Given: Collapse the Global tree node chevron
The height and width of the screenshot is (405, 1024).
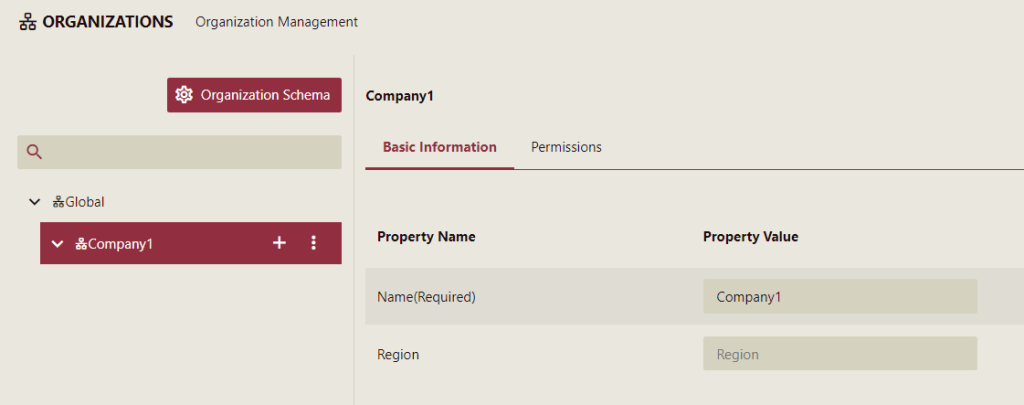Looking at the screenshot, I should 35,202.
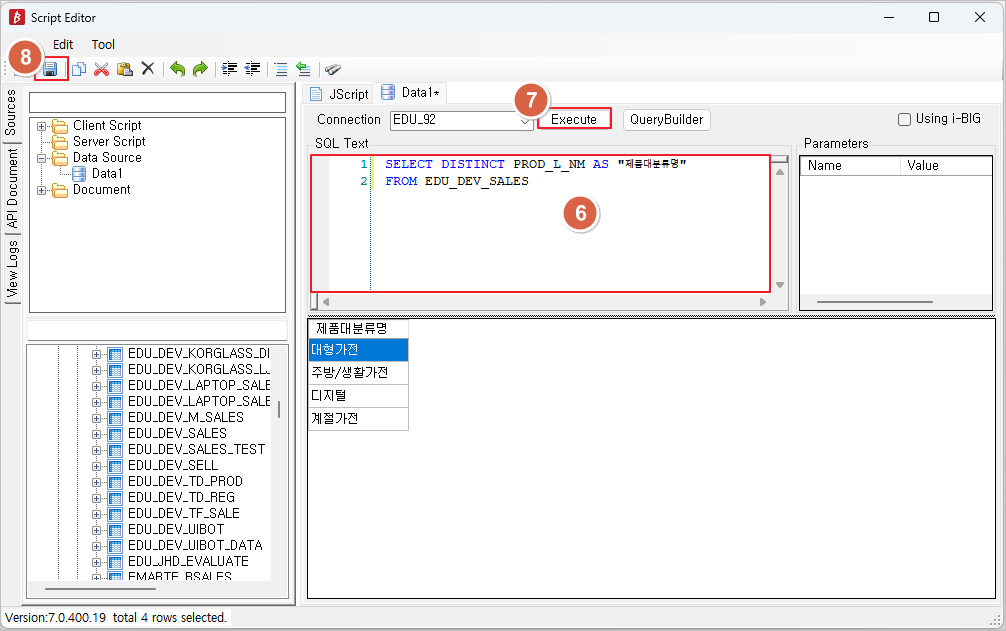Click the 대형가전 result cell
The width and height of the screenshot is (1006, 631).
(357, 350)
^^^^^^^^
▸ Task objective
Give every record again without changing a word. Exclude the pictures.

▸ Output for this task
Given: Collapse the Global tree node chevron
The height and width of the screenshot is (405, 1024).
Looking at the screenshot, I should 35,202.
Click the 대형가전 result cell
The width and height of the screenshot is (1006, 631).
(357, 350)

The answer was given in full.